··· STORED ROWS ···

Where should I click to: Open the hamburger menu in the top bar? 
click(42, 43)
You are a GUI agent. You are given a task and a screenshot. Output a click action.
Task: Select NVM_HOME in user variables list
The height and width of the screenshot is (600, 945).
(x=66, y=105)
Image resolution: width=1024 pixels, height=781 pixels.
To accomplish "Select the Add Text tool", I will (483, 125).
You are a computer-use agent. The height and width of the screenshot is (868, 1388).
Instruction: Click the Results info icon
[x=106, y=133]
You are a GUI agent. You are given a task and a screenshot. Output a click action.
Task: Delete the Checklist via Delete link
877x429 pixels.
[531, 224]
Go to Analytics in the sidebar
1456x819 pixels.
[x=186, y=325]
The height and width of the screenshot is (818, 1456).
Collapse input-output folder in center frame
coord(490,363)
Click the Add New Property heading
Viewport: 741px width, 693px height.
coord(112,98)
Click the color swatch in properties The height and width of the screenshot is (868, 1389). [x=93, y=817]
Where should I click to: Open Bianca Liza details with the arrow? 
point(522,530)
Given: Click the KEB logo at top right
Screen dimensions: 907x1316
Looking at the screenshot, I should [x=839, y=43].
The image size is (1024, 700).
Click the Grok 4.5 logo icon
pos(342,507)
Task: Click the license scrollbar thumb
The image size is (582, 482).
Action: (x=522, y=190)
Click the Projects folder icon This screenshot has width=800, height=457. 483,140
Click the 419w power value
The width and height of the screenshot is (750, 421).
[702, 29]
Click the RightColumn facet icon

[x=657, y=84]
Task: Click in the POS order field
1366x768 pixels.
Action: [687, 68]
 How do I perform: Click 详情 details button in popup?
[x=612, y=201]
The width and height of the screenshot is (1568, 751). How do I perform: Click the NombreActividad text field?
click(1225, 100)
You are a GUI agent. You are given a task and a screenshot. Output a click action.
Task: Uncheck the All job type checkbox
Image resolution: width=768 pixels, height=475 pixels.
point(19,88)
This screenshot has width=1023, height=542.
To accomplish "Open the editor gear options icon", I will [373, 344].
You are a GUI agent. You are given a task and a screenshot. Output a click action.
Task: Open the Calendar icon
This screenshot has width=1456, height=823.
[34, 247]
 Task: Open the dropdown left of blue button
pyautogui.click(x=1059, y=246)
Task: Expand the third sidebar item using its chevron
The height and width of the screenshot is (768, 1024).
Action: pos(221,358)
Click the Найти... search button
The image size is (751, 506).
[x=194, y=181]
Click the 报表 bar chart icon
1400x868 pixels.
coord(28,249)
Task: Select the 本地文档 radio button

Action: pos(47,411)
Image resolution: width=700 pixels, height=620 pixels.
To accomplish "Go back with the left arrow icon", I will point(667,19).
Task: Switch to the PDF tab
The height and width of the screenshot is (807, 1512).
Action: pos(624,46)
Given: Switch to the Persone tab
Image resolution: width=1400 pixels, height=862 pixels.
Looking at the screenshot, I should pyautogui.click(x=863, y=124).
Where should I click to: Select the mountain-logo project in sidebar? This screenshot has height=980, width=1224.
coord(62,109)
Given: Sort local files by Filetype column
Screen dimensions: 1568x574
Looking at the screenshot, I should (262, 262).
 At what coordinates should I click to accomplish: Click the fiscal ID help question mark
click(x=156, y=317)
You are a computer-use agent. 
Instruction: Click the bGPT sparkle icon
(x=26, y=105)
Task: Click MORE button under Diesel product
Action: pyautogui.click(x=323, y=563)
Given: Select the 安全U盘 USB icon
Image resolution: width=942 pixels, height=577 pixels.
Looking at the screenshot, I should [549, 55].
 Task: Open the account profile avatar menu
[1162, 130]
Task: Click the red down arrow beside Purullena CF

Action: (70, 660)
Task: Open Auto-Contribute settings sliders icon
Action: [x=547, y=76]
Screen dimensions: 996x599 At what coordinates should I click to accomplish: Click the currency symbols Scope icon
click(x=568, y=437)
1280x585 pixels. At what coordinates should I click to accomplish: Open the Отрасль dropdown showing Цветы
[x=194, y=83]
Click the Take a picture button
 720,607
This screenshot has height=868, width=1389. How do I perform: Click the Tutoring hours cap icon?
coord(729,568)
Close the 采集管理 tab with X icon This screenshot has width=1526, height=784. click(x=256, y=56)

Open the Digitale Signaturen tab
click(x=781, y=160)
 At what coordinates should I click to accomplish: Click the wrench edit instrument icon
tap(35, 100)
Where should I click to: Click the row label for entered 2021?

···

Please set out every line of the listing above as a numbered list, leaving out any blank lines.

THE COMPLETED TASK:
1. Where should I click to: Open the hamburger menu in the top bar? 
2. click(42, 43)
3. You are a GUI agent. You are given a task and a screenshot. Output a click action.
4. Task: Select NVM_HOME in user variables list
5. The height and width of the screenshot is (600, 945).
6. (x=66, y=105)
7. Image resolution: width=1024 pixels, height=781 pixels.
8. To accomplish "Select the Add Text tool", I will (483, 125).
9. You are a computer-use agent. The height and width of the screenshot is (868, 1388).
10. Instruction: Click the Results info icon
11. [x=106, y=133]
12. You are a GUI agent. You are given a task and a screenshot. Output a click action.
13. Task: Delete the Checklist via Delete link
14. 877x429 pixels.
15. [531, 224]
16. Go to Analytics in the sidebar
17. 1456x819 pixels.
18. [x=186, y=325]
19. The height and width of the screenshot is (818, 1456).
20. Collapse input-output folder in center frame
21. coord(490,363)
22. Click the Add New Property heading
23. Viewport: 741px width, 693px height.
24. coord(112,98)
25. Click the color swatch in properties The height and width of the screenshot is (868, 1389). [x=93, y=817]
26. Where should I click to: Open Bianca Liza details with the arrow? 
27. point(522,530)
28. Given: Click the KEB logo at top right
29. Screen dimensions: 907x1316
30. Looking at the screenshot, I should [x=839, y=43].
31. The image size is (1024, 700).
32. Click the Grok 4.5 logo icon
33. pos(342,507)
34. Task: Click the license scrollbar thumb
35. The image size is (582, 482).
36. Action: (x=522, y=190)
37. Click the Projects folder icon This screenshot has width=800, height=457. 483,140
38. Click the 419w power value
39. The width and height of the screenshot is (750, 421).
40. [702, 29]
41. Click the RightColumn facet icon
42. [x=657, y=84]
43. Task: Click in the POS order field
44. 1366x768 pixels.
45. Action: [687, 68]
46.  How do I perform: Click 详情 details button in popup?
47. [x=612, y=201]
48. The width and height of the screenshot is (1568, 751). How do I perform: Click the NombreActividad text field?
49. click(1225, 100)
50. You are a GUI agent. You are given a task and a screenshot. Output a click action.
51. Task: Uncheck the All job type checkbox
52. Image resolution: width=768 pixels, height=475 pixels.
53. point(19,88)
54. This screenshot has width=1023, height=542.
55. To accomplish "Open the editor gear options icon", I will [373, 344].
56. You are a GUI agent. You are given a task and a screenshot. Output a click action.
57. Task: Open the Calendar icon
58. This screenshot has width=1456, height=823.
59. [34, 247]
60.  Task: Open the dropdown left of blue button
61. pyautogui.click(x=1059, y=246)
62. Task: Expand the third sidebar item using its chevron
63. The height and width of the screenshot is (768, 1024).
64. Action: pos(221,358)
65. Click the Найти... search button
66. The image size is (751, 506).
67. [x=194, y=181]
68. Click the 报表 bar chart icon
69. 1400x868 pixels.
70. coord(28,249)
71. Task: Select the 本地文档 radio button
72. Action: pos(47,411)
73. Image resolution: width=700 pixels, height=620 pixels.
74. To accomplish "Go back with the left arrow icon", I will point(667,19).
75. Task: Switch to the PDF tab
76. The height and width of the screenshot is (807, 1512).
77. Action: pos(624,46)
78. Given: Switch to the Persone tab
79. Image resolution: width=1400 pixels, height=862 pixels.
80. Looking at the screenshot, I should pyautogui.click(x=863, y=124).
81. Where should I click to: Select the mountain-logo project in sidebar? This screenshot has height=980, width=1224.
82. coord(62,109)
83. Given: Sort local files by Filetype column
84. Screen dimensions: 1568x574
85. Looking at the screenshot, I should (262, 262).
86.  At what coordinates should I click to accomplish: Click the fiscal ID help question mark
87. click(x=156, y=317)
88. You are a computer-use agent. 
89. Instruction: Click the bGPT sparkle icon
90. (x=26, y=105)
91. Task: Click MORE button under Diesel product
92. Action: pyautogui.click(x=323, y=563)
93. Given: Select the 安全U盘 USB icon
94. Image resolution: width=942 pixels, height=577 pixels.
95. Looking at the screenshot, I should [549, 55].
96.  Task: Open the account profile avatar menu
97. [1162, 130]
98. Task: Click the red down arrow beside Purullena CF
99. Action: (70, 660)
100. Task: Open Auto-Contribute settings sliders icon
101. Action: [x=547, y=76]
102. Screen dimensions: 996x599 At what coordinates should I click to accomplish: Click the currency symbols Scope icon
103. click(x=568, y=437)
104. 1280x585 pixels. At what coordinates should I click to accomplish: Open the Отрасль dropdown showing Цветы
105. [x=194, y=83]
106. Click the Take a picture button
107.  720,607
108. This screenshot has height=868, width=1389. How do I perform: Click the Tutoring hours cap icon?
109. coord(729,568)
110. Close the 采集管理 tab with X icon This screenshot has width=1526, height=784. click(x=256, y=56)
111. Open the Digitale Signaturen tab
112. click(x=781, y=160)
113.  At what coordinates should I click to accomplish: Click the wrench edit instrument icon
114. tap(35, 100)
115. Where should I click to: Click the row label for entered 2021?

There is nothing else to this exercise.